Jakarta, Gatra.com – Situasi menegangkan masih menyelimuti Myanmar. Assistance Association for Political Prisoners (AAPP) mencatat, setidaknya 1.258 warga telah tewas karena kebrutalan junta militer dan sebanyak 10.094 orang ditangkap per 12 November 2021.
Staf Advokasi dan Kampanye Asia CIVICUS, Cornelius Hanung, menyatakan bahwa pihaknya sedang menyoroti peningkatan kekerasan di daerah-daerah konflik di Myanmar. Menurutnya, junta militer masih mengirimkan pasukan dan melakukan penyerangan sewenang-wenang terhadap warga.

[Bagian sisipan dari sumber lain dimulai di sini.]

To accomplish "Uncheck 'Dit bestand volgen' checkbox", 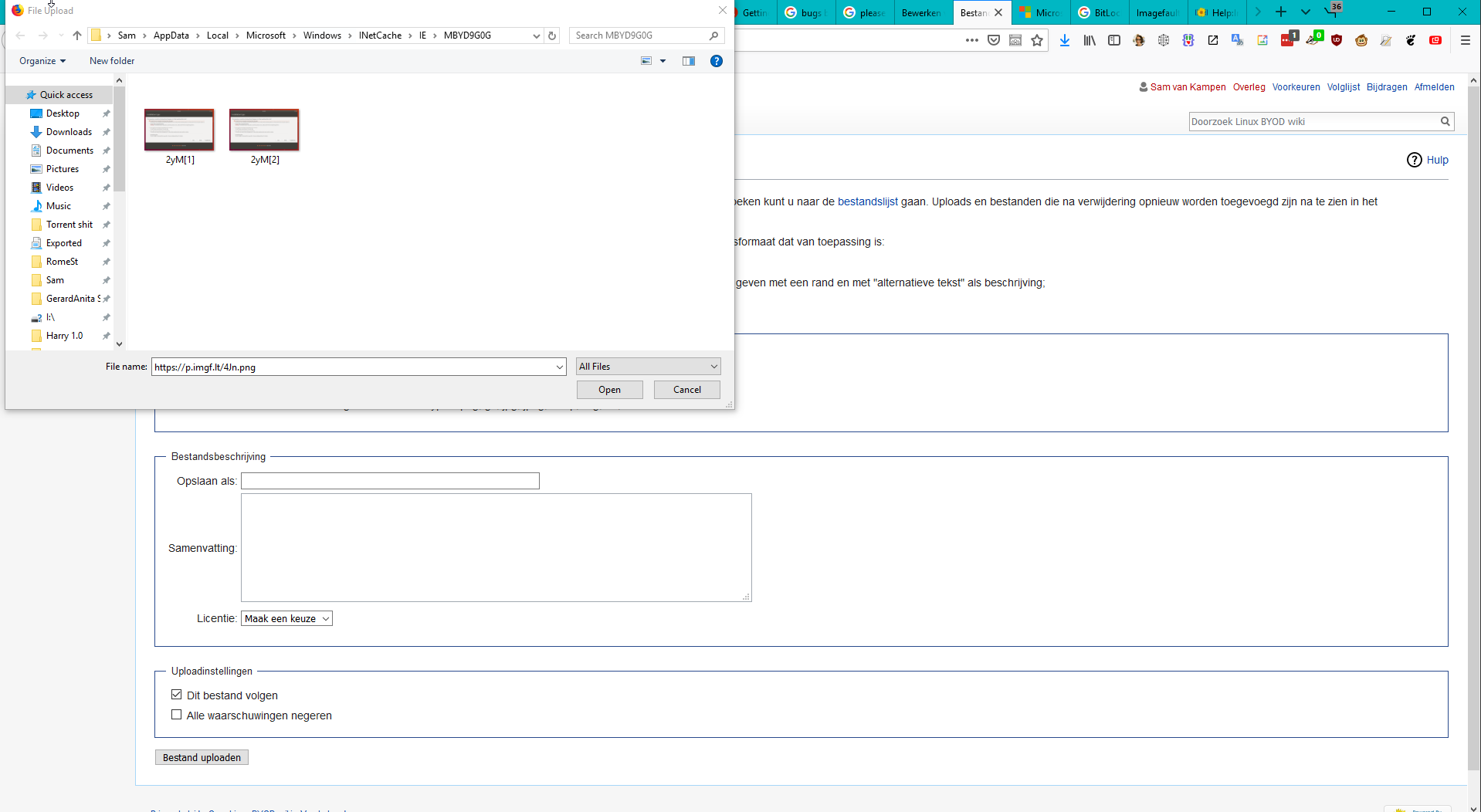I will pyautogui.click(x=177, y=695).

“Baru-baru ini, CIVICUS bersama 350 organisasi masyarakat sipil lain mengirimkan surat ke Dewan Keamanan PBB untuk meminta intervensi terhadap hal ini. Salah satu contohnya, meminta agar setop embargo, setop funding untuk junta militer, dan membawa junta ke pengadilan internasional,” ungkapnya, Jumat malam (12/11).

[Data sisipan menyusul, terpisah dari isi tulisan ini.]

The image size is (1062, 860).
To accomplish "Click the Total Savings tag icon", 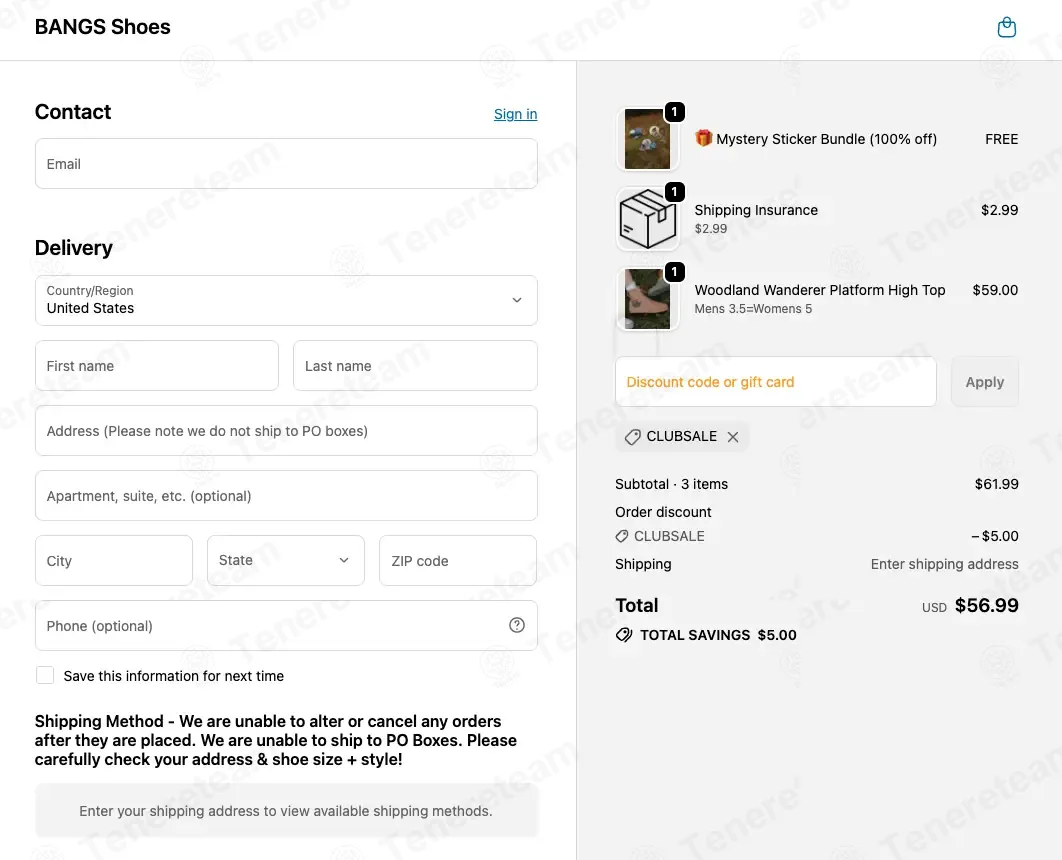I will point(624,635).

Tetapi, Hanung mengaku cukup kecewa lantaran resolusi Dewan Keamanan PBB tampak kurang kuat. Dia pun menambahkan, terdapat tren yang menunjukkan junta militer menggunakan pandemi Covid-19 sebagai posisi tawar.

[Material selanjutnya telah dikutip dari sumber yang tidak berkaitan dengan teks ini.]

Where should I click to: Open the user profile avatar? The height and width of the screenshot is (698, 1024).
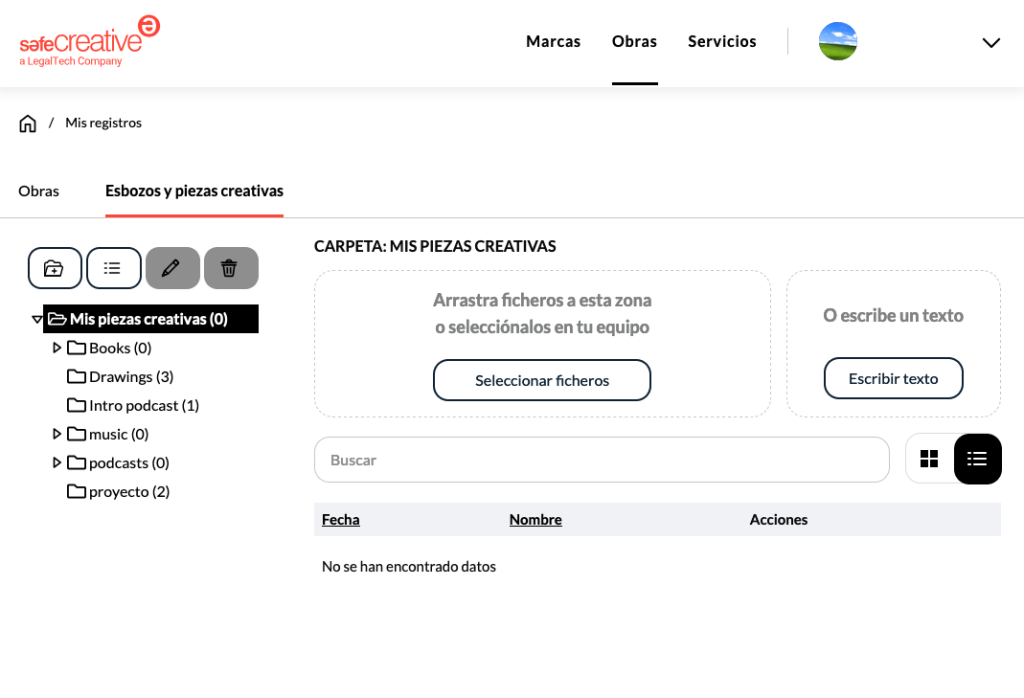pos(837,42)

“Jadi, junta sengaja menahan bantuan-bantuan terkait Covid-19 dan kemanusiaan. Ini semacam untuk menghukum rakyat atas perlawanan yang dilakukan. Di sisi lain, ada kecenderungan menjadikan itu sebagai pertukaran legitimasi ke pemerintah internasional,” jelasnya.
Saat ini, Myanmar tengah menghadapi tiga krisis sekaligus. Krisis politik akibat kudeta pemerintahan yang dilakukan junta militer, krisis kesehatan karena pandemi Covid-19, dan krisis ekonomi yang membuat harga kebutuhan pokok melonjak.
Hanung memperkirakan jumlah korban akan semakin banyak, jika tidak ada perbaikan dari junta militer maupun upaya dunia internasional. Pasalnya, rakyat Myanmar terutama kaum muda akan terus melakukan perlawanan terhadap pemerintahan junta.